Cares Act Broadband Funding Came With Unrealistic Deadlines, Ruining Good Intentions
from the throwing-money-at-the-problem dept
As our current Techdirt Greenhouse panel is exploring, COVID-19 has shone a very bright light on the importance of widely available, affordable broadband. Nearly 42 million Americans lack access to any broadband whatsoever--double FCC estimates. 83 million are stuck under a monopoly. Millions can't afford service thanks to a lack of competition among very powerful, government pampered telecom monopolies, despite untold billions in federal and state subsidies for fiber networks that routinely, consistently, wind up only half deployed.
Instead of tackling the corruption that makes state and federal regulatory capture possible, or embracing policies that drive more competition to market (AT&T, Verizon and Comcast don't much like either), the U.S. routinely enjoys just throwing more taxpayer money at the problem in the hopes things somehow, this time, improve. While that's sometimes certainly a helpful path, more often than not the money doled out to industry giants gets misdirected and wasted, in large part because (and pardon me for being redundant), nobody bothers to genuinely hold U.S. telecom incumbents accountable for much of anything, ever.
The latest case in point: last March Congress passed the CARES Act, our last (and only) major relief package for those struggling under COVID-19. Included in the bill was $375 million in new funding for various telecommunications related government projects. A chunk of that money ($100 million) was earmarked for additional broadband deployment grants under the RUS’s broadband deployment pilot program, which was originally created in 2018 with $600 million in funding.
The problem: restrictions mean that many locations were forced to rush and spend that money before the end of the year, or it gets returned to the federal government. Given the time-intense complexity of getting broadband deployed to rural areas, the obvious reality that COVID isn't going away, and a broken Congress' inability to pass any more public or infrastructure aid during a historic health crisis, that's obviously pissing some people off:
An extremely dumb thing that Congress did was require that CARES Act funding earmarked for broadband be spent—and the work completed—by December 31. Ninety days days is not even vaguely enough time for that work to be done, so a bunch of the money will go for shoddy work.
— Waldo Jaquith (@waldojaquith) October 29, 2020
To be clear, the money is going toward some genuinely good projects in many areas. But the restrictions will force behavior that's not well-aligned with doing things correctly or ensuring that the money is spent as intended (just ask Mississippi, which is currently embroiled in a fight with AT&T after the state said the giant took $283 Million for broadband networks never deployed). Forcing municipalities to rush projects in order to spend the money, lest they lose it, is now pissing off folks from New York to Alabama:
"Congress put tight restrictions on how the funds could be used, including not allowing any expenses other than those directly related to the outbreak and not allowing any spending past Dec. 30. The expenses also have to have originated after March 27, not prior to the virus.

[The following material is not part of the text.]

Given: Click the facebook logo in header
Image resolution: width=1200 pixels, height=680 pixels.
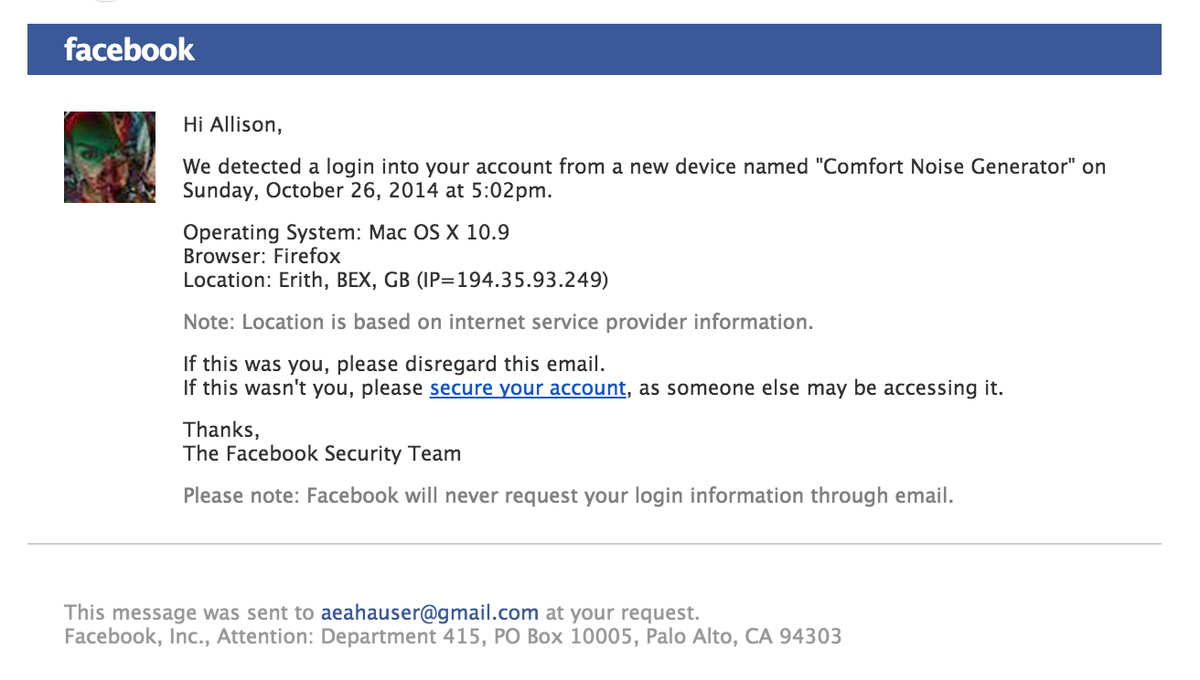Looking at the screenshot, I should click(x=129, y=49).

That deadline was set in the CARES Act when many believed the virus would be gone by the end of 2020.
“Right now, I think the time deadline is the biggest challenge (to spending the money)” Butler said.

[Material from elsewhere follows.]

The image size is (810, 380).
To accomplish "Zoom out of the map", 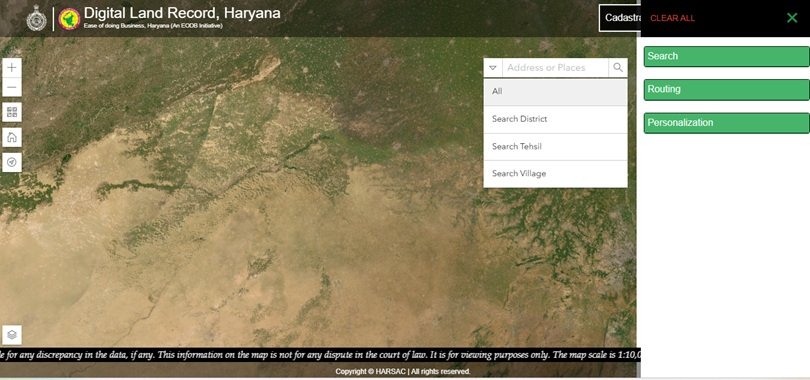I will coord(12,87).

“Since May, there have been many things that have come across our desk that really look like great things and we would have liked to have done that just don’t get past the allowable use test,” Butler said.

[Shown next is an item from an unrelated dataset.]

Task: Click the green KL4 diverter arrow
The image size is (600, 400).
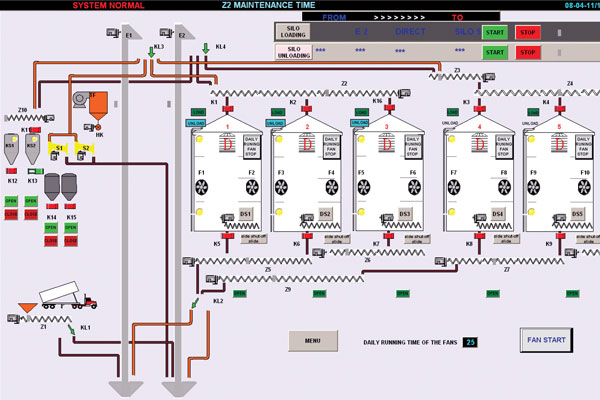Action: point(206,47)
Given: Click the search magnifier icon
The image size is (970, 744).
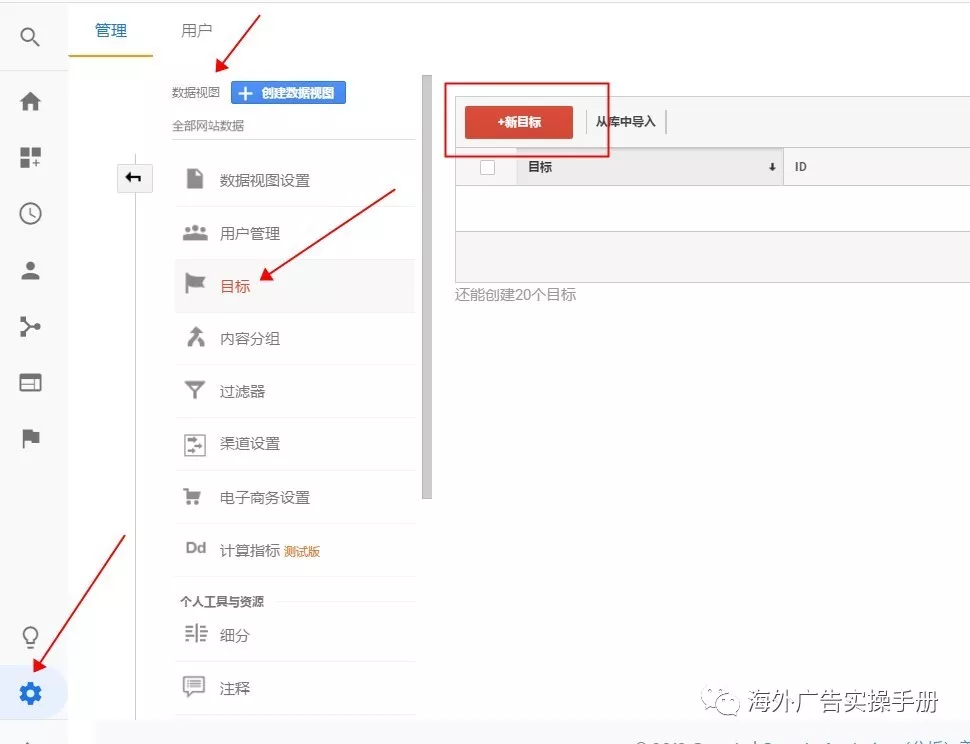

U.S. broadband dysfunction is a problem a generation in the making. We're not going to fix it in a mad dash by throwing taxpayer money at it, then rushing those in charge of building complicated, regional solutions. We're a country that simply refuses to come to terms with the fact that AT&T and Comcast literally write state and federal telecom law always with an eye on hamstringing potential competition and protecting dominance. Fixing the problem requires recognizing the private market alone can't and won't fix it, shaking off lobbying influence, and developing smart, creative strategies that drive additional competition to market.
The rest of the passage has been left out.